Common Air-Cooled Condenser Schematics
Vigreux
Vigreux
(finger indentations)
Snyder
Snyder
(floating inverted teardrops)
Widmer
Widmer
(concentric tube,
rod-and-spiral)
Left, Vigreux-type air condenser, illustrating defining Vigreux indentations as rows of orthogonal "fingers" projecting into the central vapor space. Used in vertical position, with vapor flowing from bottom opening to top. Center, Snyder-type air condenser, with circular indentations below and Vigreux indentations above inverted, hollow glass teardrops resting in and intermittently "stoppering" the circular opening made by those indentations. Right, Widmer-type air con-denser, with 4 concentric glass tubes and a central glass rod-and-spiral to increase surface area and vapor-condensate interaction, where the 4th and 3rd outer cylinders form an insulating dead air chamber (shaded). Vapor rises from a boiling flask into space 1, proceeds up the space between the 3rd and 2nd cylinders for full column length—follow the red arrows—doing a U-turn at top and proceeding down the space between the 2nd and 1st (inner-most) cylinders for the full length of column to space 2. Vapor again does a U-turn at the column bottom, proceeding up spiral path created by the Dufton-type tight fitting rod-and-spiral inside the innermost cylinder. Arriving at space 3, vapor is then directed via a distillation head (glass branching adapter) to cooling and collection. Not shown in any cases are the boiling flasks, or the drying tubes (reflux application), or the distillation head and other downstream apparatus (distillation applications).

Air-cooled types

The simplest sort of condenser consists of a single tube wherein the heat of the vapour is conducted to the glass wall, which is only cooled by air; such air condensers are often used for condensation of high boiling liquids (i.e., for distillations at high temperatures, well above 100 °C), where columns can be used with or without packing (see below). Historically, the retort appearing in illustrations of the practice of alchemists is an apparatus that is essentially an unpacked air condenser. Liebig condensers are often used as air condensers, with air circulated rather than a liquid coolant (see next section).

A Vigreux column, named after Henri Vigreux, is a type of air condenser where a glass blower has modified the simple tube to include an abundance of downward-pointing indentations, thus dramatically increasing the surface area per unit length of the condenser. Such columns are often used to add the theoretical plates required in fractional distillation, and present added cost for their manufacture, which can include designs with or without an outer glass cylinder (jacket), open to air or allowing fluid circulation, or, to aid in insulation, an outer vacuum jacket.

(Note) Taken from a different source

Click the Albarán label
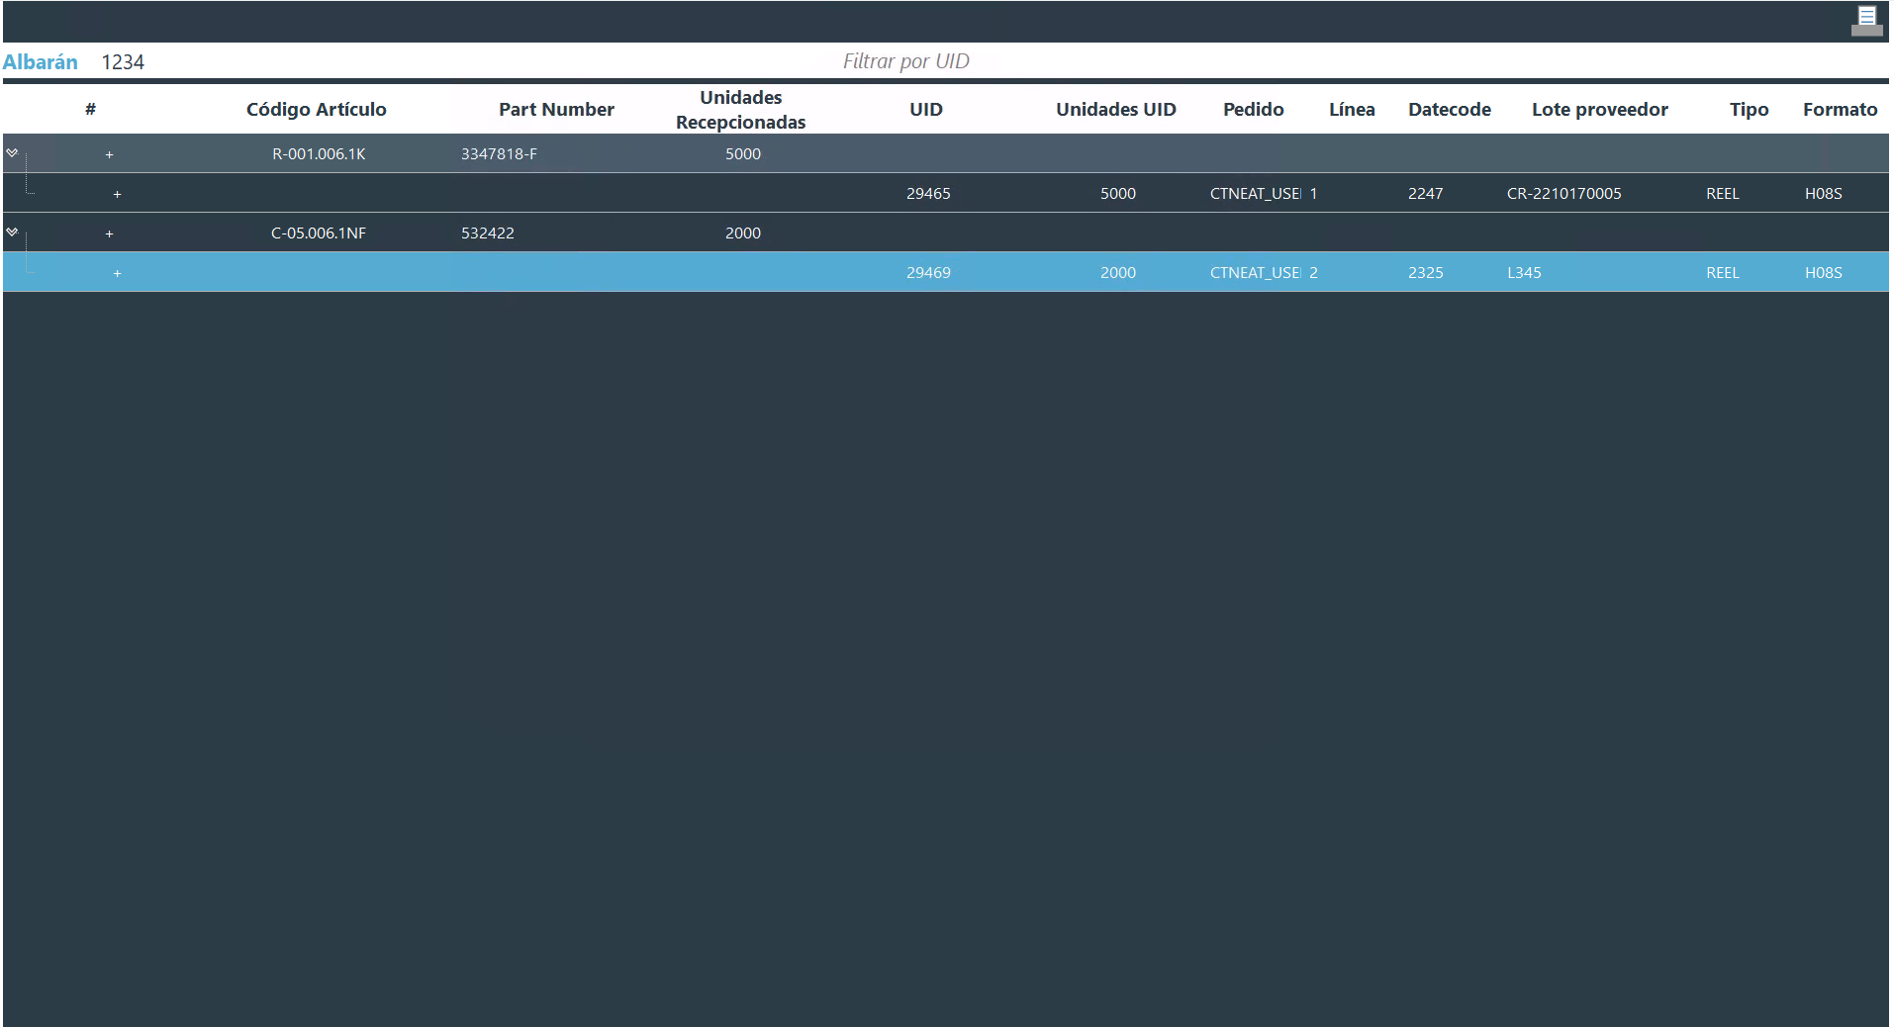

A Snyder column is an extremely effective air-cooled column used in selected fractional distillations. It is a single glass tube with a series of circular indentations/restrictions in the walls of the cylinder (e.g., 3 or 6) in which rest, inverted, the same number of roughly tear-shaped, hollow, sealed glass stoppers; above each point where an inverted tear-shaped stopper rests, the cylinder has further Vigreux-type indentations, in this case serving to limit how high the glass stopper can be raised (by vapor flow) above its resting place, where, when not raised, it seals the circular opening created by the circular indentation.[5] These floating glass stoppers act as check valves, closing and opening with vapor flow, and enhancing vapor-condensate mixing. A standard application of Snyder columns, is as the condenser/fractionation column above a Kuderna-Danish concentrator, used to efficiently separate a low boiling extraction solvent such as methylene chloride from volatile but higher boiling extract components (e.g., after the extraction of organic contaminants in soil).[6]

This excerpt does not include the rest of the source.